There is no satisfactory argument for the government to enact a Bill without considering the loss of land with retrospective effect. Doing so will defeat the very purpose of the Bill because the impact of those who have lost their land and got peanuts in return has a direct bearing on their economic and social condition today. Whenever land is acquired for a public purpose, it is the community in general which either benefits or is ousted from its land with adequate recompense. Where the case is of the latter, the Bill should certainly look seriously at compensating them with retrospective effect. A so-called welfare state, even a not very affluent one such as India, cannot continue to have a policy hangover of the colonial, paternalistic land acquisition policy where land-losers inadequately compensated were, in essence, told ~ too bad!
The manner in which land acquisition has been carried out over the years under an antiquated and repressive piece of colonial legislation that doesn’t even define public interest virtually violates the directive principles enshrined in the Constitution. Worse still, most of the victims of land acquisition end up in prolonged litigation and by the time civil courts endorse their claims for enhanced payments it is often too late as a palliative. We have seen this happen in areas where huge industrial projects came up with the landowners of the adjacent land reaping the benefits, while the landowners whose land was acquired, facing not just huge losses but even psychological trauma. The person whose landholding is taken away usually emerges as the loser, while the adjacent landowners see his or her land value appreciate over the years, specially when the industrial project takes off.
The new Bill also empowers the Collector to exclude transactions that he feels are outliers and not indicative of true value of the land while calculating the market price. But then considering that it is the politicians in government who are the first to know of a proposed “public project”, what safeguards have been incorporated in the Bill to ensure that politicians’ proxies do not purchase land at an inflated rate in and around the area in an effort to boost their compensation package when the land is acquired?

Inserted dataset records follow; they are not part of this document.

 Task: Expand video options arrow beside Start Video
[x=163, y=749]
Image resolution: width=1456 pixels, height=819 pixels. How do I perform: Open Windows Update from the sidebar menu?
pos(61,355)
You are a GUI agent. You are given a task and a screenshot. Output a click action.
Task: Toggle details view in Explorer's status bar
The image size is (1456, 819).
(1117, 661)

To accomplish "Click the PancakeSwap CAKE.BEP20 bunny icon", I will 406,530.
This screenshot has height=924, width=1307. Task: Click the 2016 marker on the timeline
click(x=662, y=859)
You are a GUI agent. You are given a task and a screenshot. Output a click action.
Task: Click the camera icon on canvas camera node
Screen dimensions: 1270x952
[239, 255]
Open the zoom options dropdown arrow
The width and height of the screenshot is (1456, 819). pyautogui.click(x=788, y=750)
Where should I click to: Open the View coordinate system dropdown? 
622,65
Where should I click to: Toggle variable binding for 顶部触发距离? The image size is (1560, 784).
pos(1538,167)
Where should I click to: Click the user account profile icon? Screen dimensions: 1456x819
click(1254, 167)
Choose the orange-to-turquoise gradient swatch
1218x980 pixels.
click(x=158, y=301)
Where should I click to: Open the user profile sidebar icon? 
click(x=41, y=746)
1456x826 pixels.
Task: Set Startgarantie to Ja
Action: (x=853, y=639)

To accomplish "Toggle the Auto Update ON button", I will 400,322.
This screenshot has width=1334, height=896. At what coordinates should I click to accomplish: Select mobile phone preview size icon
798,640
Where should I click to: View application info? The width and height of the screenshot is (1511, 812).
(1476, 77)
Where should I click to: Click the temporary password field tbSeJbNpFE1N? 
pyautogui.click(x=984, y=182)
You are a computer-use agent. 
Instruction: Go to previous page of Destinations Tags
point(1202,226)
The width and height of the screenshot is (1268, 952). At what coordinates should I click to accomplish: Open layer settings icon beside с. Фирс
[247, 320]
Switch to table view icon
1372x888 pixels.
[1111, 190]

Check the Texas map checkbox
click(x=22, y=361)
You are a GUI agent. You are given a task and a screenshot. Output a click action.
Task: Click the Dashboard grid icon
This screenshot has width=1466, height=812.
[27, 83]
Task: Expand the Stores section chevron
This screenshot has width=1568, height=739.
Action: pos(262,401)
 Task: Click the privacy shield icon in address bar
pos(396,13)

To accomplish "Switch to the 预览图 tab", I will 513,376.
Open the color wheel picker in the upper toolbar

As for the fears of land price escalating in the vicinity of a proposed project for which land is to be acquired, imposing curbs on the price of land for a specified radius around the acquired site for a few years, though not entirely fair, may be the least of the evils. But it would be better, for precisely this reason, that instead of offering a hefty compensation up to four times the market value of the land being acquired, a fairer compensation package for those ousted from their land could include staggered payments, rehabilitation of oustees for a 25-year period, free medical and education facilities up to university level for their children and being given first preference for employment in any industrial unit envisaged in the area where applicable. Such a package would offer land-losers social security as well as arrest land price escalation.